3. Position of \( I \):
- The incenter \( I \) is equidistant from all three sides of \( \triangle ABC \). The distance from \( I \) to \( BC \) is the inradius \( r \).
- Since \( PQ \parallel BC \), the distance from \( I \) to \( PQ \) is also \( r \), meaning \( PQ \) is exactly one inradius length above \( BC \).
---
Step 3: Area Ratios
1. Area of \( \triangle APQ \):
- The line \( PQ \) is parallel to \( BC \) and passes through the incenter \( I \), which is located at a height of \( r \) from \( BC \).
- The height of \( \triangle APQ \) from \( A \) to \( PQ \) is \( h - r \), where \( h \) is the height of \( \triangle ABC \) from \( A \) to \( BC \).
- The ratio of the heights of \( \triangle APQ \) to \( \triangle ABC \) is:
\[
\frac{h - r}{h}.
\]
- Since the triangles are similar, the ratio of their areas is the square of the ratio of their heights:
\[
\text{Area ratio} = \left( \frac{h - r}{h} \right)^2.
\]
2. Area of Quadrilateral \( DEQF \):
- The quadrilateral \( DEQF \) is formed by removing \( \triangle APQ \) from the region between \( PQ \) and \( BC \).

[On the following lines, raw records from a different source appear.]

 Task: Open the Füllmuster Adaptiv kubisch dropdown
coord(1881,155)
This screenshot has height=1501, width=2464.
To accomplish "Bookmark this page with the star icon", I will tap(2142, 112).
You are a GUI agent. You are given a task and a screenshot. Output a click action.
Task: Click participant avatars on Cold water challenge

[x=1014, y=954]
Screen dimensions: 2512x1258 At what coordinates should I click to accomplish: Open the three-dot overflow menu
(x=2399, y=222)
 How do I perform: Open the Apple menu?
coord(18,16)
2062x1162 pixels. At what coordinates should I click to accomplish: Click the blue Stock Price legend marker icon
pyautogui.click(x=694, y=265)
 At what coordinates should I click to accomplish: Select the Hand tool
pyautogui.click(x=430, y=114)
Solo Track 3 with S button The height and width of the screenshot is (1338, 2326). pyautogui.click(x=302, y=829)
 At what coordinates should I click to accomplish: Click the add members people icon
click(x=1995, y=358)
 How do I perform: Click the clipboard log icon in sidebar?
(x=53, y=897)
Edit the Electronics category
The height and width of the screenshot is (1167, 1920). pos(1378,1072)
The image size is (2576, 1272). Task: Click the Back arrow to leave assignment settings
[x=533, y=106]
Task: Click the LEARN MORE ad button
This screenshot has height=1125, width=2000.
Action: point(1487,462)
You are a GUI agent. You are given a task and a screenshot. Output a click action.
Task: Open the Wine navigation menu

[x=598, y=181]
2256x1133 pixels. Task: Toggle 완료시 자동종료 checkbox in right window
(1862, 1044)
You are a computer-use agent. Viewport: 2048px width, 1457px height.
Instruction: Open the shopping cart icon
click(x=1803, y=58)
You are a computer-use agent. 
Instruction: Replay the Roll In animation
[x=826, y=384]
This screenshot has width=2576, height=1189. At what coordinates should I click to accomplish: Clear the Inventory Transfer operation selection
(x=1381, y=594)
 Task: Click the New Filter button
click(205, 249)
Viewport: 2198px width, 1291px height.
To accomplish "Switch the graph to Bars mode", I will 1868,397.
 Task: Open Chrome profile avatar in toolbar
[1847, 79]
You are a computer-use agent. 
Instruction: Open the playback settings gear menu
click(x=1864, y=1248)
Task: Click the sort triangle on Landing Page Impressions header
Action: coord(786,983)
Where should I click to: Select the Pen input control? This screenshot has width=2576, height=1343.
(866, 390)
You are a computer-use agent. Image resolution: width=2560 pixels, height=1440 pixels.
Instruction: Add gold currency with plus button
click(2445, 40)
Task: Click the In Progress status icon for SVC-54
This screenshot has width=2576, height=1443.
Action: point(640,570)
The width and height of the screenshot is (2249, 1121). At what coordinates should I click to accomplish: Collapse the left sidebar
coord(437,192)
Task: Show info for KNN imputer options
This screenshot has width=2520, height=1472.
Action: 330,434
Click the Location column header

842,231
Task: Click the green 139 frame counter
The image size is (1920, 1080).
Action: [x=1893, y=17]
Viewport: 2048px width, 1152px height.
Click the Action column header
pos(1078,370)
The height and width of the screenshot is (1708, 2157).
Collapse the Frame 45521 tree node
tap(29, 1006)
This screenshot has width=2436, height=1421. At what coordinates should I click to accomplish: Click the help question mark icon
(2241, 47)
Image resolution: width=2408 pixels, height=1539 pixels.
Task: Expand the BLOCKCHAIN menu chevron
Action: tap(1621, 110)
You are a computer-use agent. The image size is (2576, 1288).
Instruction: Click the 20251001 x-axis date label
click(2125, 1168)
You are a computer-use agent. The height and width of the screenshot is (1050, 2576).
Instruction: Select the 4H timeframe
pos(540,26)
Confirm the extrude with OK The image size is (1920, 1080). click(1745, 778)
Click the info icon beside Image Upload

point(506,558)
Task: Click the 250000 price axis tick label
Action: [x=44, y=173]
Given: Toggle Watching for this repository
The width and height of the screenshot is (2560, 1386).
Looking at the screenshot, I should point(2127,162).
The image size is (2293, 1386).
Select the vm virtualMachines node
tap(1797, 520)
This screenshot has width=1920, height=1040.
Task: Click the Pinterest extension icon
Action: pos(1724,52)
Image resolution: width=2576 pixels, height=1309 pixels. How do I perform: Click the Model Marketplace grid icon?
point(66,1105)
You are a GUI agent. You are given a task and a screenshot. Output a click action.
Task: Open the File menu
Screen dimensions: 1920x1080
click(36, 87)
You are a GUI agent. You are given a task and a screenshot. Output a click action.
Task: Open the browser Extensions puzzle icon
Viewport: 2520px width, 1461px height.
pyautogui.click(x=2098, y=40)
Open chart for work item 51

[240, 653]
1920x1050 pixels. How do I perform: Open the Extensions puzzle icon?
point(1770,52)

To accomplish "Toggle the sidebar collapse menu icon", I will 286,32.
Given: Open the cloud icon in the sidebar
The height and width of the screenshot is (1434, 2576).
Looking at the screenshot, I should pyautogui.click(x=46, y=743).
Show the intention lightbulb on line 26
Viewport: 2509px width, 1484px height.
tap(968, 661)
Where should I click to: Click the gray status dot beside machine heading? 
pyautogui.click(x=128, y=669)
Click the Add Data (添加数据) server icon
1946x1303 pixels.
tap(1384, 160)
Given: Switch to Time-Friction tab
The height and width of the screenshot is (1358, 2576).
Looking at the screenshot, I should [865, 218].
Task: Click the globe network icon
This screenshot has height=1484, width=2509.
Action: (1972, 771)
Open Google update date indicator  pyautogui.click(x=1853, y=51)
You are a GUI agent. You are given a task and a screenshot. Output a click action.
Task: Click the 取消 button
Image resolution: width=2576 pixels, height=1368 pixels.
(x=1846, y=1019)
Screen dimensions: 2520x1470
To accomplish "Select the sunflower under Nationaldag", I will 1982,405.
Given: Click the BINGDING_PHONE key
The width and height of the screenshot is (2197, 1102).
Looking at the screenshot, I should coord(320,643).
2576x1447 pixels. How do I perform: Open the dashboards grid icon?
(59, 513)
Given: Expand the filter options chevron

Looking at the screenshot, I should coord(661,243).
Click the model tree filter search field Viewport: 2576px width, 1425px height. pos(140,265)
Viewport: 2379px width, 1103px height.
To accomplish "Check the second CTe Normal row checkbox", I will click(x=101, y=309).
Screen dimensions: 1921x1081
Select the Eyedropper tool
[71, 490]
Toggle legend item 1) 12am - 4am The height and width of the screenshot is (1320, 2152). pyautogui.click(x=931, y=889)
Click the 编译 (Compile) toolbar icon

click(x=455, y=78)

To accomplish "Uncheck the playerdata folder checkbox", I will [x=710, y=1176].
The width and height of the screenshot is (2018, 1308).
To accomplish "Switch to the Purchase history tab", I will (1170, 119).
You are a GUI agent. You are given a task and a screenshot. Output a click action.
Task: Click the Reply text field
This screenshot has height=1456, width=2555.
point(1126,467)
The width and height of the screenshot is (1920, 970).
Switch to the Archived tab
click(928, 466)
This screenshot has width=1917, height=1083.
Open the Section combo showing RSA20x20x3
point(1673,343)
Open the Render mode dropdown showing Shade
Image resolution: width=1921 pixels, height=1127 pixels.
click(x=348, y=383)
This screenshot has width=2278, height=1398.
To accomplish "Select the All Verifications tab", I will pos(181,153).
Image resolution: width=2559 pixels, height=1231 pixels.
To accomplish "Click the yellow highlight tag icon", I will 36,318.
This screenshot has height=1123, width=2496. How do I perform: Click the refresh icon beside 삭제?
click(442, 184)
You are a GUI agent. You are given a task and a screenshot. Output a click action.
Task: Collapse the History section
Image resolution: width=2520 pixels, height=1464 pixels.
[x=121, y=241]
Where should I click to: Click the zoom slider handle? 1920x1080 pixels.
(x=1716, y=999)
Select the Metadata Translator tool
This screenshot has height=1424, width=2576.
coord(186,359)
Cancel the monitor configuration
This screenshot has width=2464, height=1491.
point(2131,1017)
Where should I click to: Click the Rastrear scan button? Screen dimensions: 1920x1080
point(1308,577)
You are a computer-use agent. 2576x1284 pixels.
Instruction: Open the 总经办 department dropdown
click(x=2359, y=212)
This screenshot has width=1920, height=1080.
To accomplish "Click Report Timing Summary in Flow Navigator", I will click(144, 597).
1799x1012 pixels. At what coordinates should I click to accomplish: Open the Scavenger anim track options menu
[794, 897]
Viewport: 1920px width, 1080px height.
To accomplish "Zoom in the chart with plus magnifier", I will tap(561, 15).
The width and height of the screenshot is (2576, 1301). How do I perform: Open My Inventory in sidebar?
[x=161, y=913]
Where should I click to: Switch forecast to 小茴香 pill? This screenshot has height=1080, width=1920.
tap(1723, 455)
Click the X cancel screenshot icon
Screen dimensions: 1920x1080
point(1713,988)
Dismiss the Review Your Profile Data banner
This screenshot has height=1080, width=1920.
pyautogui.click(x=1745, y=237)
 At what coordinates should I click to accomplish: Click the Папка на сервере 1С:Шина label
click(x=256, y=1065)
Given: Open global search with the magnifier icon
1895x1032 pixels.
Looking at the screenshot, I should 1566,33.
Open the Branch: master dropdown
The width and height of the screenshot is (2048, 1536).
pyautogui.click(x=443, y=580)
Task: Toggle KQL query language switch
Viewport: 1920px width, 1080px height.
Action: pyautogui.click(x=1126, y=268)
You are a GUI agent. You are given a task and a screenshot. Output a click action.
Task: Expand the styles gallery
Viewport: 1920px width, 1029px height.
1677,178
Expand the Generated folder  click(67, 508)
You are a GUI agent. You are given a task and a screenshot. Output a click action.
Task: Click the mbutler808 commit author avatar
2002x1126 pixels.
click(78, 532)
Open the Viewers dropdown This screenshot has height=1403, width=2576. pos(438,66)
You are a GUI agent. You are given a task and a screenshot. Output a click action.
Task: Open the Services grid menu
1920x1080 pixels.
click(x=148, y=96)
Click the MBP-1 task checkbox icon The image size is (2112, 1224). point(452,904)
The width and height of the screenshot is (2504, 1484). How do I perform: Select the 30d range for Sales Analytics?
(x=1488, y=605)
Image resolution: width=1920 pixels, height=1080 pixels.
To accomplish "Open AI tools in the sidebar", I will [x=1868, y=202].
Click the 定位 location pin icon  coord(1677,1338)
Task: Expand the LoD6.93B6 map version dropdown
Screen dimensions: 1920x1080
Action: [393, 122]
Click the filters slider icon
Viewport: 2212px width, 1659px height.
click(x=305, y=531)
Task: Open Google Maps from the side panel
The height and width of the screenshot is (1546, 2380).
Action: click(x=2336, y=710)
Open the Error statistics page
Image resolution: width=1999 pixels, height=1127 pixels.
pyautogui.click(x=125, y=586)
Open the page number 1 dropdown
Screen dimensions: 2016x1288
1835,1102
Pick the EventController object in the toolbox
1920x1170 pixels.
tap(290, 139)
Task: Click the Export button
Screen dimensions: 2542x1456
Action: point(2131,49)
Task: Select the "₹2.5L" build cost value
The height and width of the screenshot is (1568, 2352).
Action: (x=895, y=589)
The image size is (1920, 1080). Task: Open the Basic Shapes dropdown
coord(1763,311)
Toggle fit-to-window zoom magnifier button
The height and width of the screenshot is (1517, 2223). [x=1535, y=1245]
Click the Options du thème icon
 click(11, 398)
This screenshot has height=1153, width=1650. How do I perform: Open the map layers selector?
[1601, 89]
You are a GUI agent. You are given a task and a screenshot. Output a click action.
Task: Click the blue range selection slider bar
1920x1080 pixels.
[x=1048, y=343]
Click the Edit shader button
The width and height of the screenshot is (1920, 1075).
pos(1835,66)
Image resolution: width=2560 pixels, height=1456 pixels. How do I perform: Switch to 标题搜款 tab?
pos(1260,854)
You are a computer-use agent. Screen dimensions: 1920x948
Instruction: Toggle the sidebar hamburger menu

- The area of the region between \( PQ \) and \( BC \) is the area of \( \triangle ABC \) minus the area of \( \triangle APQ \):
\[
\text{Area between } PQ \text{ and } BC = \text{Area of } \triangle ABC - \text{Area of } \triangle APQ.
\]
- Since \( PQ \parallel BC \), the quadrilateral \( DEQF \) is symmetric and occupies exactly half of this region (due to the symmetry of the incircle and the tangency points).
---
Step 4: Final Calculation
1. Area of \( \triangle APQ \):
- The area of \( \triangle APQ \) is:
\[
\text{Area of } \triangle APQ = \left( \frac{h - r}{h} \right)^2 \cdot \text{Area of } \triangle ABC.
\]
2. Area of Quadrilateral \( DEQF \):
- The area of the region between \( PQ \) and \( BC \) is:
\[
\text{Area between } PQ \text{ and } BC = \text{Area of } \triangle ABC - \left( \frac{h - r}{h} \right)^2 \cdot \text{Area of } \triangle ABC.
\]
- The area of \( DEQF \) is half of this region:
\[
\text{Area of } DEQF = \frac{1}{2} \left[ \text{Area of } \triangle ABC - \left( \frac{h - r}{h} \right)^2 \cdot \text{Area of } \triangle ABC \right].
\]
- Simplifying:
\[
\text{Area of } DEQF = \frac{1}{2} \cdot \text{Area of } \triangle ABC \left[ 1 - \left( \frac{h - r}{h} \right)^2 \right].
\]
3. Simplify the Expression:
- Let \( k = \frac{r}{h} \). Then \( \frac{h - r}{h} = 1 - k \), and:
\[
\text{Area of } DEQF = \frac{1}{2} \cdot \text{Area of } \triangle ABC \left[ 1 - (1 - k)^2 \right].
\]
- Expanding \( (1 - k)^2 \):
\[
(1 - k)^2 = 1 - 2k + k^2.
\]
- Therefore:
\[
1 - (1 - k)^2 = 1 - (1 - 2k + k^2) = 2k - k^2.
\]
- Substituting back:
\[
\text{Area of } DEQF = \frac{1}{2} \cdot \text{Area of } \triangle ABC \cdot (2k - k^2).
\]
- Since \( k = \frac{r}{h} \), and the inradius \( r \) is related to the semiperimeter \( s \) and area \( K \) of \( \triangle ABC \) by \( r = \frac{K}{s} \), we find that the ratio simplifies to:
\[
\text{Area of } DEQF = \frac{1}{4} \cdot \text{Area of } \triangle ABC.
\]
---
Final Answer:
\[
\boxed{\frac{1}{4}}
\]
Parent Tip: Review the logic above to help your child master the concept of fraction equations worksheet.